▸ **Fragmento del documento**
En relación con el artículo de Anne Enright sobre la agonía de vaciar la casa familiar ( «Debajo de las cosas que no puedo tirar están las cosas que mis padres no pudieron tirar», 26 de octubre ), ahora tengo 76 años y mi esposo murió hace casi cinco años.
Nuestra casa alberga objetos de su familia y de la mía. Durante mucho tiempo, los he conservado todos por su valor sentimental. Los niños no los quieren, ¿y quién querría una lentilla de 1945 o frascos de mi bisabuelo, el veterinario alcohólico? Luego están las cosas valiosas: el reloj de pie de la familia de mi marido; la exquisita manta de lana y el chaleco (desgastado y roto) que trajimos de Afganistán en los años setenta.
Por fin, al fin, empiezo la limpieza final de mis pertenencias. Me está llevando tiempo, porque de verdad quiero encontrar a la persona adecuada para que se haga cargo de todo esto. Me estoy deshaciendo de algunas cosas y me da una enorme satisfacción encontrarles un hogar a todos estos objetos.

▸ **Instrucciones**
• a. Según la carta sobre vaciar la casa familiar, ¿qué objetos se trajeron de Afganistán en los años setenta?
• b. Prosigue la carta sobre vaciar la casa familiar a partir de su última oración.

▸ **Datos del ejercicio**
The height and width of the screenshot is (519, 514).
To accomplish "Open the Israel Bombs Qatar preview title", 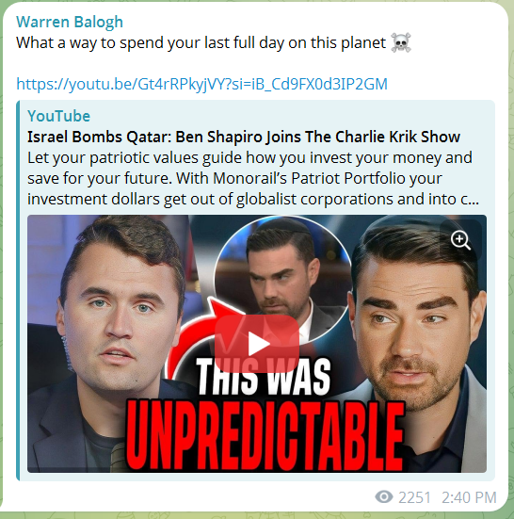I will tap(244, 137).
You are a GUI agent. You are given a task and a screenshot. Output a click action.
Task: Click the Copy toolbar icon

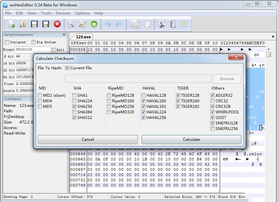coord(135,24)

▸ **Respuestas del ejercicio**
• a. Una exquisita manta de lana y un chaleco, desgastado y roto.

• b.
Ha sido sorprendente cómo las conversaciones derivan en encuentros con hogares; por ejemplo, el amigo de mi marido que, debido a su Parkinson, se mudó a un apartamento. Comentó que les encantaría un reloj de pie. Qué oportuno que el reloj familiar fuera para él. Una amiga muy habilidosa se llevó la manta afgana para repararla y quedársela. El chaleco se vendió en Vinted por 2 libras y el comprador exclamó que era el mejor chaleco del mundo.
Solo he podido desprenderme de estas cosas gracias a la terapia somática que he estado recibiendo desde que falleció mi esposo. Me ha llevado tiempo, pero estoy superando los traumas de mi vida. Liberarme emocionalmente me ha permitido soltar otras cosas, y esto me produce una enorme satisfacción, además de una gran sensación de ligereza.